## Exercise directions
Pull every line from the data below that contains the string "triangle". Case counts, so match capitals and lowercase letters precisely.

## Records for this task
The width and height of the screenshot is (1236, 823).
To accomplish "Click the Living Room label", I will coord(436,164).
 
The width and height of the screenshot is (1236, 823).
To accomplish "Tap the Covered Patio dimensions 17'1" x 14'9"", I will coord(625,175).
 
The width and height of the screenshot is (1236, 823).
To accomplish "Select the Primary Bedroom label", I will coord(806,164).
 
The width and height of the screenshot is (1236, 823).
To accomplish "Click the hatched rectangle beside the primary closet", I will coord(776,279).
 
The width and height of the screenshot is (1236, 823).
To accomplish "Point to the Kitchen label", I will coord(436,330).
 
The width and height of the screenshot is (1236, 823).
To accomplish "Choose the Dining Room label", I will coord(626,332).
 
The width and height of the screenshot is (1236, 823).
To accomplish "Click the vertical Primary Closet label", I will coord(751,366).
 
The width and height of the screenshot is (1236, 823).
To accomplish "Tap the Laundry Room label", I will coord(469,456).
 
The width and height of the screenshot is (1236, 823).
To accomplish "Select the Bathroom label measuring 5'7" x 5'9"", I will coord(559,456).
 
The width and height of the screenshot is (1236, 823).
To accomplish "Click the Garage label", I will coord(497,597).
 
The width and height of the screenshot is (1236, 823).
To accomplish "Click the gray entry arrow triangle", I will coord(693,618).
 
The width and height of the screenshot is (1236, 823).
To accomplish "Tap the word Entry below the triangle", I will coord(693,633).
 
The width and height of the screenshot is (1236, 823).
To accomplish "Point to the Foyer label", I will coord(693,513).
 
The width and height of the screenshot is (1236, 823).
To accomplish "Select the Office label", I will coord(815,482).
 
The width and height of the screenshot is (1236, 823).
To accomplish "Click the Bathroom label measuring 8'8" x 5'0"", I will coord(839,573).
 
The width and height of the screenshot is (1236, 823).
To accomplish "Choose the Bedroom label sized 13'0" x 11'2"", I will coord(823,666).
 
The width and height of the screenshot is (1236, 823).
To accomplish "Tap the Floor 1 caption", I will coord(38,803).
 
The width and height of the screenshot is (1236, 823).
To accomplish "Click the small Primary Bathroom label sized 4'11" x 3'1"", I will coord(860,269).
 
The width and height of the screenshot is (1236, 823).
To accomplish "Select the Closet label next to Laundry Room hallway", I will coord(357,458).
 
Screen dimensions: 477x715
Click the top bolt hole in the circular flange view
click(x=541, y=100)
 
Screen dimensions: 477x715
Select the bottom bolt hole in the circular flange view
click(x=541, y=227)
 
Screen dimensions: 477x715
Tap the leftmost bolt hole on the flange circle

## Exercise solution
To accomplish "Click the gray entry arrow triangle", I will coord(693,618).
To accomplish "Tap the word Entry below the triangle", I will coord(693,633).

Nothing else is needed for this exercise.